Okay. Ika, what are your thoughts?

Kruthika Potlapally (29:06):

Very similar to what Lana said. Any change is tough to bring in, but so what helped us is collaboration and working together. So a lot of times when we were building the platform a lot of time we, we have to go through the architecture approvals at the enterprise level. So initially when we began not everybody understood why we were doing this or why what purpose it would solve, but repeated collaboration, working with individual enterprise teams helped. And as I said it, it wasn’t just that, it was also working with the business teams. So it is important to bring ha to bring in this mindset of not just the technical skills that are needed for engineering, but it but the product and good social skills are equally required to be able to pitch in the product and to bring in the users.

Eric Broda (30:16):

Okay. No, I like that. Levina, tell me a little bit about you. I think you mentioned the, the word collaboration, or, or I can’t remember if it was ika collaboration was a key success factor. G gimme, tell me how that worked and gimme a, maybe gimme an example kind of brings it to life.

Laveena Kewlani (30:33):

Okay. So I cannot tell you, but I, I did give, I’ll give you an in general example. Sure. But there were some processes in the data mesh that needed triggers. Okay. A triggers sort of you know, set up. So the team who was you know, there, there are platforms, like they’re relevant platforms to do relevant stuff in PayPal.
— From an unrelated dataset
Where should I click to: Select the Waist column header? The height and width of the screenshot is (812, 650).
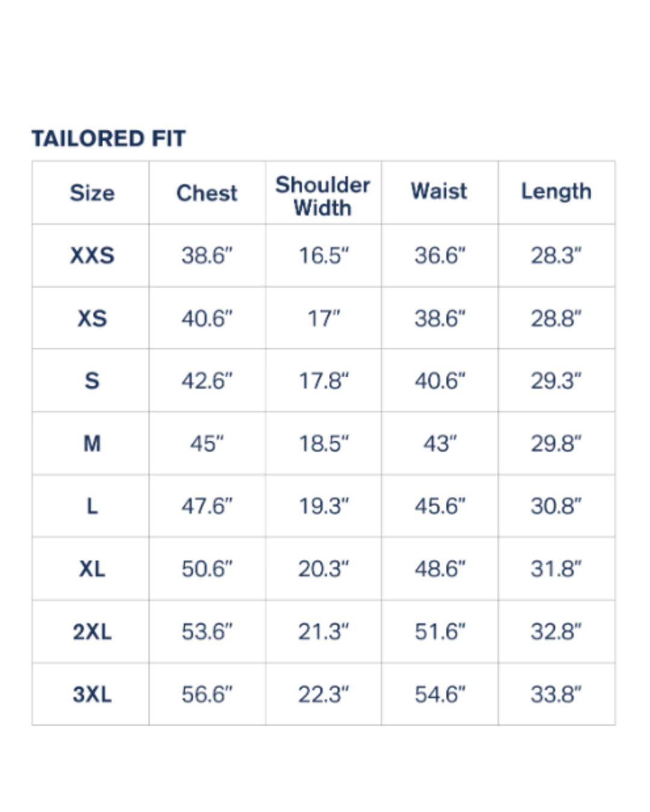(439, 191)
So we had to go through that enterprise team for that particular trigger. Now, we wanted to automate that trigger. We didn’t want it to, you know, do that trigger thing manually. We wanted to automate that trigger. And that, and that came with additional requests, <laugh>, of basically one or two tickets that need to be raised from that ticket, and a almost a sprint of work from that team, that enterprise team. So it was very difficult initially to, you know, it initially convinced them that, okay, what we are doing here is, is I know it’s a little extension of what you already do, but it’s not that tough. You know, we are just asking, like, you do a for Apple, we are just asking you for a, for maybe, you know, an Antarctica. It’s just a only <laugh>. So stuff like that. So eventually after repeated collaborations and making them try to understand and not giving up <laugh>, so we eventually had that automation.

Eric Broda (32:04):

Okay.

Laveena Kewlani (32:05):

So, so, and that speeded up our process, like data mesh that is speeded, like, that changed the entire, you know that made our product like maybe five times more famous.

Eric Broda (32:19):

Oh, fantastic. I like that. Jean George, I’m gonna ask you a question here. So, so I’ll broadly say it, say it this way, or ask the question this way. Clearly there’s some organizational skills perhaps the ability to understand the business, the ability to collaborate, the ability to sell. I suppose if you were to provide some advice to again, somebody two years outta college or university looking to become a data engineer, we know the, so the technical skills are, are important. What advice would you give to that person and say, if you wanna be a data engineer here, that the organizational skills, you, you need to think about?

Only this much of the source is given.